Übrigens ist Harald Krassnitzer ein Promi, der sich nach dem Gespräch dafür bedankt, dass man sich Zeit genommen hat, "für uns". Man könnte das für provozierendes Understatement halten. Man kann aber auch einfach finden, dass ein geradezu altmodisch höflicher Mann mit einer äußerst unabhängigen Frau ein ziemlich gelungenes Paar abgibt.

Zur Person: Ann-Kathrin Kramer und Harald Krassnitzer

Ann-Kathrin Kramer, 43, spielt im Fernsehen häufig Kommissarinnen, die neugierige Nonne Camilla oder auch mal eine Wuppertaler Kioskbesitzerin. Das Drehbuch dazu schrieb sie selbst. Eine ihrer liebsten Rollen, sagt sie, sei bislang die "Konkurrentin" von 1997 gewesen. Da ist sie eine junge Geschäftsfrau, die in Konkurrenz zu ihrer Vorgesetzten getrieben wird und sich in diese verliebt.

Ihre Partnerin ist Charlotte Schwab, mit der sie später "Das Duo" wird. In diesem Film sei etwas geschehen, was das Spielen für sie außerordentlich macht: "Es war möglich, sich gehen zu lassen und Unbekanntes, Neues auf sich zukommen zu lassen." Ähnliches habe sie gerade auch beim Dreh des Psychothrillers "Ungesühnt" erlebt: Mut, Vertrauen und Liebe zum Beruf.

Harald Krassnitzer, 49, wuchs in Grödig bei Salzburg auf, der Vater war Schlosser, die Mutter arbeitete in einer Süßwarenfabrik. Schon während seiner Lehre zum Speditionskaufmann spielte er nebenher und landete beim Theater, in Salzburg, Graz, Wien, Saarbrücken. Bekannt wurde er dann im Fernsehen als "Bergdoktor", ORF-"Tatort"-Kommissar und "Winzerkönig".
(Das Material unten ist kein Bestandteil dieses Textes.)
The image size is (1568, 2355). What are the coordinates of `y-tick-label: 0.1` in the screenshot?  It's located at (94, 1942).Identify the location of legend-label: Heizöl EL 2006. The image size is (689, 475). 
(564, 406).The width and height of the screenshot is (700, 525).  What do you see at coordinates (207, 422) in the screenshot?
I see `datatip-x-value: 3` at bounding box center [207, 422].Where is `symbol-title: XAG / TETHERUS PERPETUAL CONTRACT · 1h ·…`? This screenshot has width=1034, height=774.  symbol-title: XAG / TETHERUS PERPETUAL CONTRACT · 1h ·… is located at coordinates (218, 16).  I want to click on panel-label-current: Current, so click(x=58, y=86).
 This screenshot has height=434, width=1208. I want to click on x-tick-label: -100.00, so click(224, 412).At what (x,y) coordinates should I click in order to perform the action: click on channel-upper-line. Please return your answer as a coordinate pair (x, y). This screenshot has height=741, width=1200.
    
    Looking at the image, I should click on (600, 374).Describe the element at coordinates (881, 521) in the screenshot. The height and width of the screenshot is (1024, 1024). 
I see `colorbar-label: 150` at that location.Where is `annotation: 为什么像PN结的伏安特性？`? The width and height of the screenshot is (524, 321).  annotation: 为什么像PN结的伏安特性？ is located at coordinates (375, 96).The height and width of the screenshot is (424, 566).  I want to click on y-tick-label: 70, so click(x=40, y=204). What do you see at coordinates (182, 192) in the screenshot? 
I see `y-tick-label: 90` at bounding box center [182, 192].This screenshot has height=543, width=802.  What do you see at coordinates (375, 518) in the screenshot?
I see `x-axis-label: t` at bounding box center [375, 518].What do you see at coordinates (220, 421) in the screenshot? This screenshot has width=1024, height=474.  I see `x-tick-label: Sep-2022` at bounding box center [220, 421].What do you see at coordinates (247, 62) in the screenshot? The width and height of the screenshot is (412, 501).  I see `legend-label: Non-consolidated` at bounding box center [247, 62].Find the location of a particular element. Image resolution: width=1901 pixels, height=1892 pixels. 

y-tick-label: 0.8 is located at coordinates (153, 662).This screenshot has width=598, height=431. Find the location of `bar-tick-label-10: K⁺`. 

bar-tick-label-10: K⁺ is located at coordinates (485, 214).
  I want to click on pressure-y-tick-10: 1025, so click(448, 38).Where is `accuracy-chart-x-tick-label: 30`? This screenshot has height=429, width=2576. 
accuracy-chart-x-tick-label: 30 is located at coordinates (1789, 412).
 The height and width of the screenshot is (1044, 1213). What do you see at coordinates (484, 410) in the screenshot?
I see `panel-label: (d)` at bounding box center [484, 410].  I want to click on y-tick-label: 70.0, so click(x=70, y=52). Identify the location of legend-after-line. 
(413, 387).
Verunsichern kann man Krassnitzer, wenn man ihn nach seiner bislang liebsten Rolle fragt. "Im Nachhinein denke ich immer, es hätte noch besser sein können." Seine Frau schätzte sein zurückgenommenes Spiel als Ehemann zwischen zwei Frauen in "Mein Mann, seine Geliebte und ich" (2009). Privat engagiert sich Krassnitzer wie sie gegen den Missbrauch von Kindern, für Afrika und die österreichischen Sozialdemokraten.